By contrast, Formal membership actually holds out to a person the means by which they can say, in their own time and by their own choice, this really is now my church. It is their way to say to the leadership “I’m really with you in this”. This is especially powerful when the membership is warmly acknowledged by the leadership. Again, membership helps a person and is for their good.

It also helps the leadership – although for us this is a minor consideration. It can help the leadership know who they have first priority in pastoral responsibility to within a crowd of people. This doesn’t mean non-members aren’t pastored but it does create an appropriate level of priority. In this we use the illustration of the flags on the surf beach. The lifeguard on duty has a responsibility to help everyone on the beach if they get in trouble, but the person who chooses to swim between the flags puts himself under the care of the lifeguards in a focused way. We try and care for everyone, but are best able to serve those who formally commit themselves to our church.

3. It gives legal voting rights – to help the legal processes of church happen in a healthy way.
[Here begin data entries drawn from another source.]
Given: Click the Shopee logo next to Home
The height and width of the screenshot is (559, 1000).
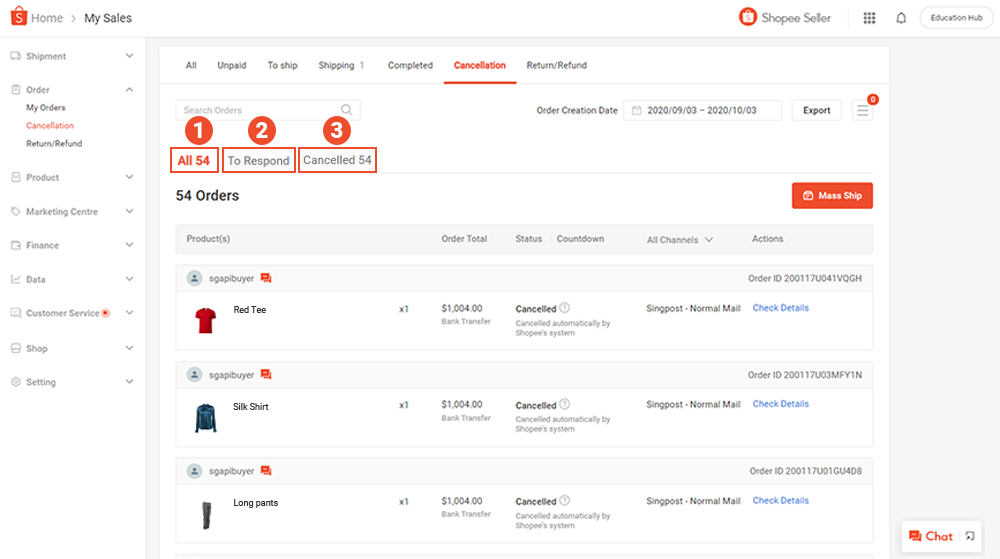Looking at the screenshot, I should [x=18, y=17].
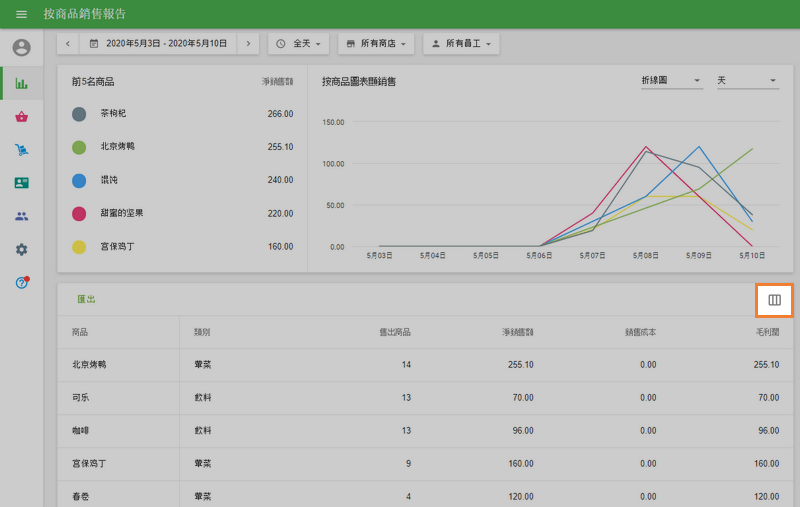The width and height of the screenshot is (800, 507).
Task: Open the user account profile icon
Action: 21,48
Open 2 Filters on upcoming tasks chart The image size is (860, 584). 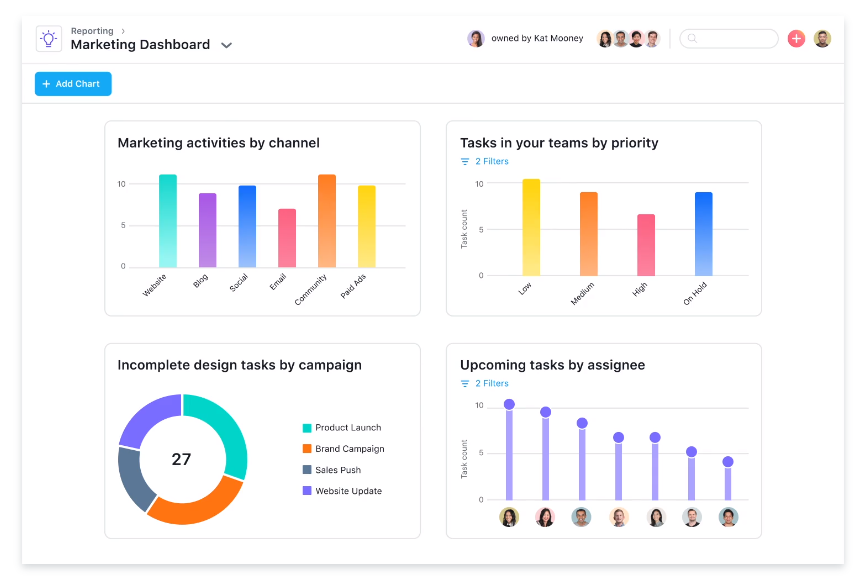491,383
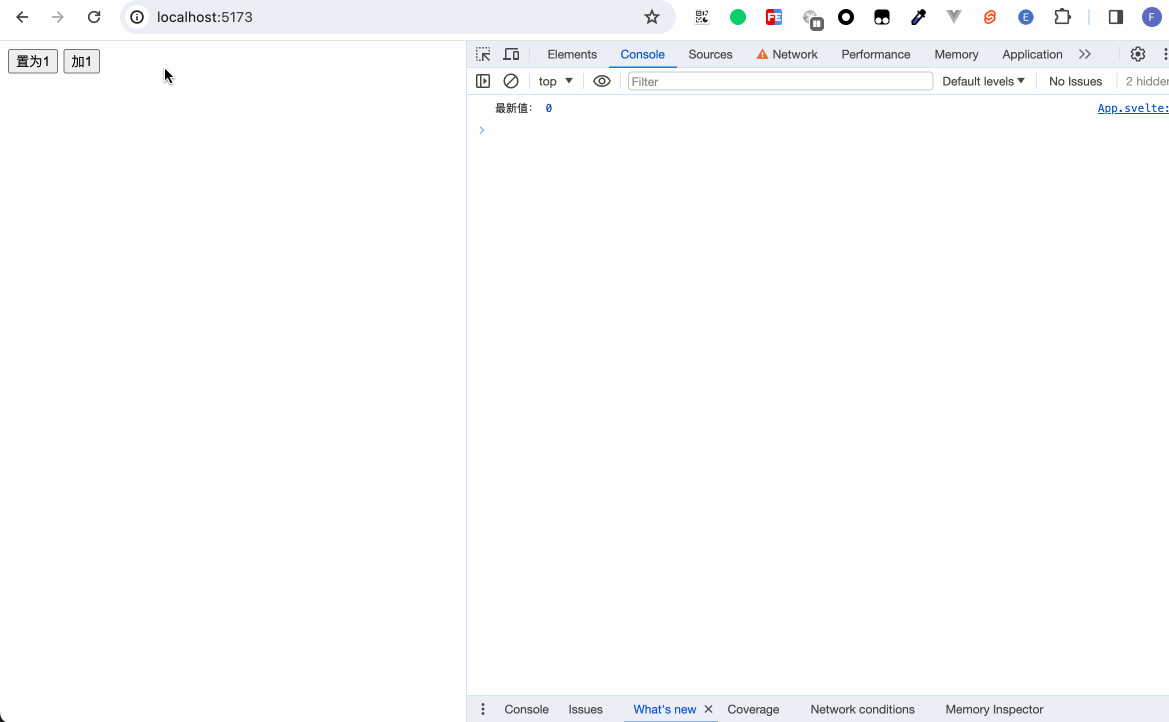Clear the console with the clear icon

(511, 81)
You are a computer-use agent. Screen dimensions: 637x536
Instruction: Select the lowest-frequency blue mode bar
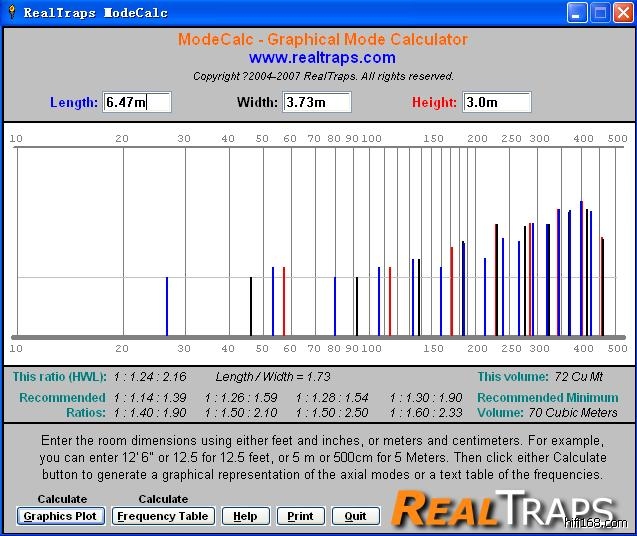167,306
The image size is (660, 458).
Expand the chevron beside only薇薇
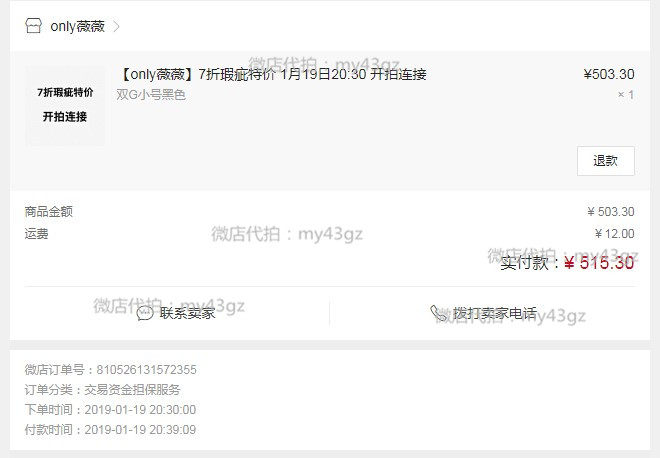pos(117,27)
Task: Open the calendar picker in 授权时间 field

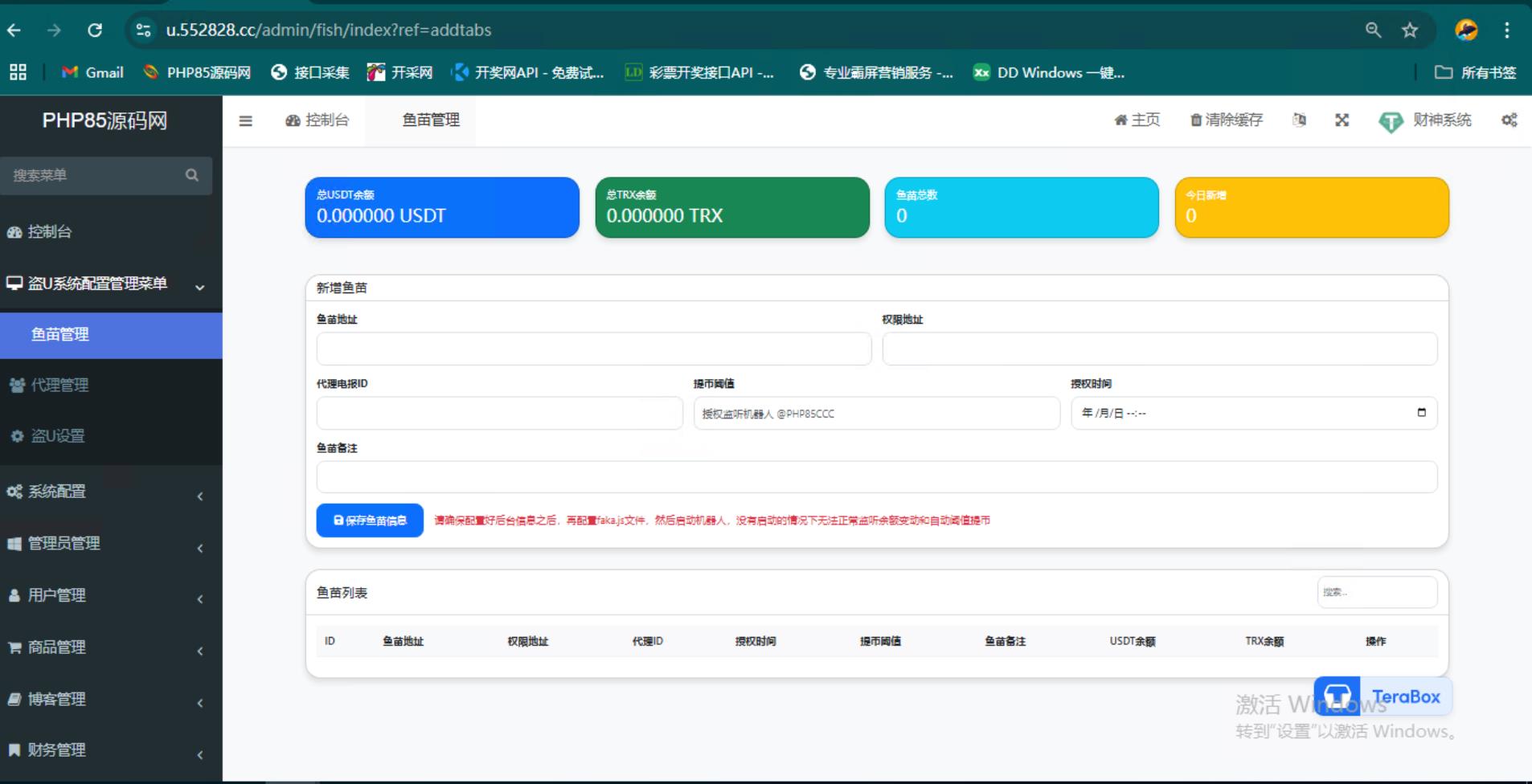Action: tap(1421, 413)
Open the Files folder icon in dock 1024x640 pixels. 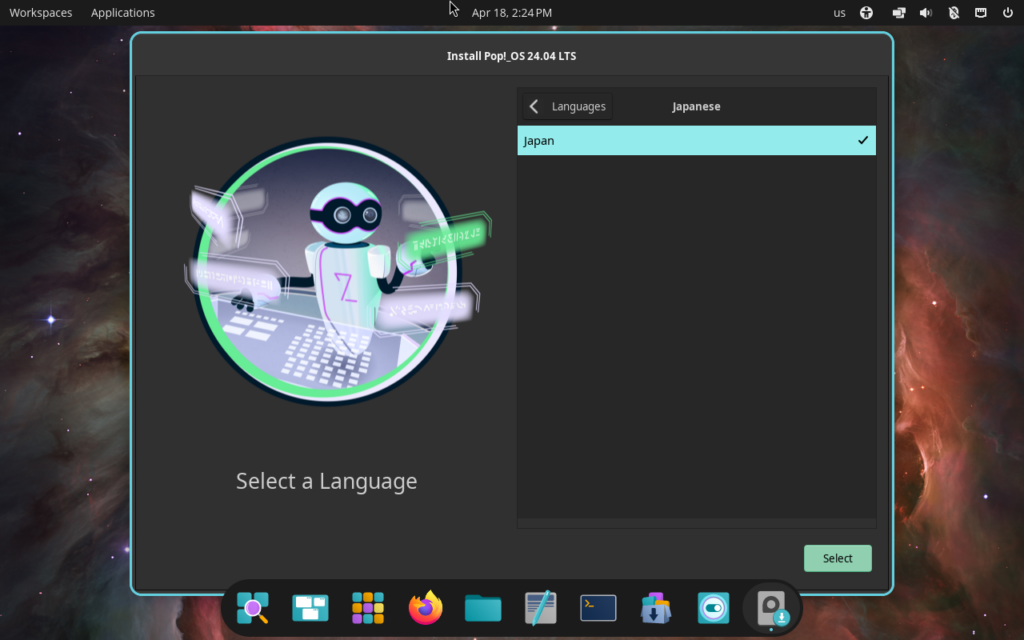click(483, 607)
What ought membership be called?

In recent times, much has been made of using the language of partnership instead of membership. The thinking goes that ‘partner’ implies active participation rather than simply belonging. Some have gone further and suggested that ‘partner’ implies responsiblities whereas the language of ‘member’ implies rights. Consequently, in a desire therefore to encourage participation rather than passengers, many churches have adopted the language of partner. I think this is probably right but it is largely for these reasons we chose to stick with the language of membership!

We wanted to preserve the theological reality that our belonging to a church is by grace not works. That is to say, we are members before we are partners (using the nuances above). And it is out of the reality of membership created by grace not works that my sense of partnership grows. So, in a sense, we use the language of membership to teach the gospel.

When should membership become an issue?

How ought all of this be applied in a church-planting context? Should formal membership be established from the beginning? And in what form?

The answer is – it depends!

In our context we didn’t implement formal membership for some three years. This was in part because of the nature of our core group and the nature of our constitution as an independent church. We give a fair degree of power to the membership to direct and shape church, perhaps more than might be the case in a denominational church. The core group we drew early on were still differing significantly on exactly what form of church we ought to be. It is not at all certain we would’ve ended up a reformed evangelical church if we gave over membership too soon!

For some churches it might be wise to hold back on formal membership because it could well freak out the new converts starting to respond. It might be they are coming out of commitment phobia contexts and too formal a membership might smack of everything they misunderstand and hate.

Some of this can be managed by establishing different forms of membership.

One Church plant expressed a sense of formal membership by inviting people to sign a map of their region instead of a formal legal document.

This gave a great sense to joining but avoided all the freaky trappings of legal formality. People loved it.